- Interactive map of current boundaries
- Boundary of Inverclyde and Renfrewshire West in Scotland
- Subdivision: Inverclyde and Renfrewshire
- Electorate: 70,418 (March 2020)
- Major settlements: Bridge of Weir, Gourock, Greenock, Inverkip, Port Glasgow

Current constituency
- Created: 2024
- Member of Parliament: Martin McCluskey (Labour)
- Seats: One
- Created from: Inverclyde & Paisley and Renfrewshire North

= Inverclyde and Renfrewshire West =

UK Parliament constituency (since 2024)

Inverclyde and Renfrewshire West is a constituency of the House of Commons in the UK Parliament. Further to the completion of the 2023 review of Westminster constituencies, it was first contested at the 2024 general election, since when it has been represented by Martin McCluskey of Scottish Labour.

== Boundaries ==
The constituency is composed of the following:

- The whole of the Inverclyde Council area, comprising the wards of Inverclyde East, Inverclyde East Central, Inverclyde Central, Inverclyde North, Inverclyde South West, Inverclyde South;

- part of the Renfrewshire Council ward of Bishopton, Bridge of Weir and Langbank (southern area including Bridge of Weir); and
- part of the Renfrewshire Council ward of Houston, Crosslee and Linwood (northwestern area including the communities of Houston, Crosslee and Craigends).

Provided data =
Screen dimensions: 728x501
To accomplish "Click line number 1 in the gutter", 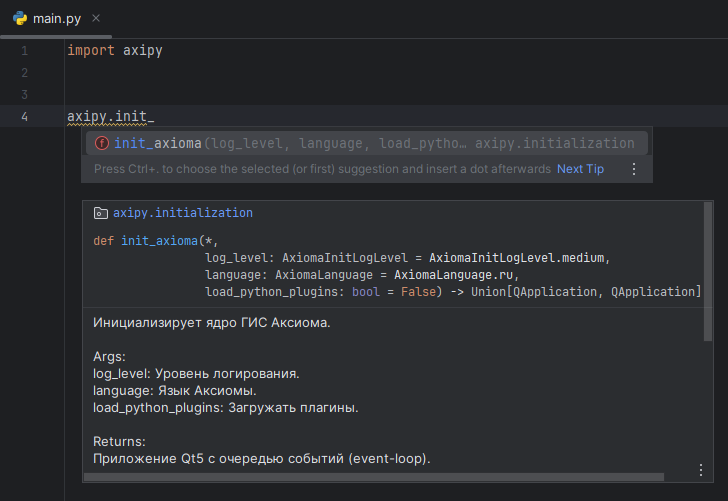I will 24,50.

Your instructions =
From the constituency page, repeat word for word the part that opens with the words containing "Current constituency" and closes with "of Scottish Labour.". Work only from the constituency page.

Result of this exercise =
Current constituency
- Created: 2024
- Member of Parliament: Martin McCluskey (Labour)
- Seats: One
- Created from: Inverclyde & Paisley and Renfrewshire North

= Inverclyde and Renfrewshire West =

UK Parliament constituency (since 2024)

Inverclyde and Renfrewshire West is a constituency of the House of Commons in the UK Parliament. Further to the completion of the 2023 review of Westminster constituencies, it was first contested at the 2024 general election, since when it has been represented by Martin McCluskey of Scottish Labour.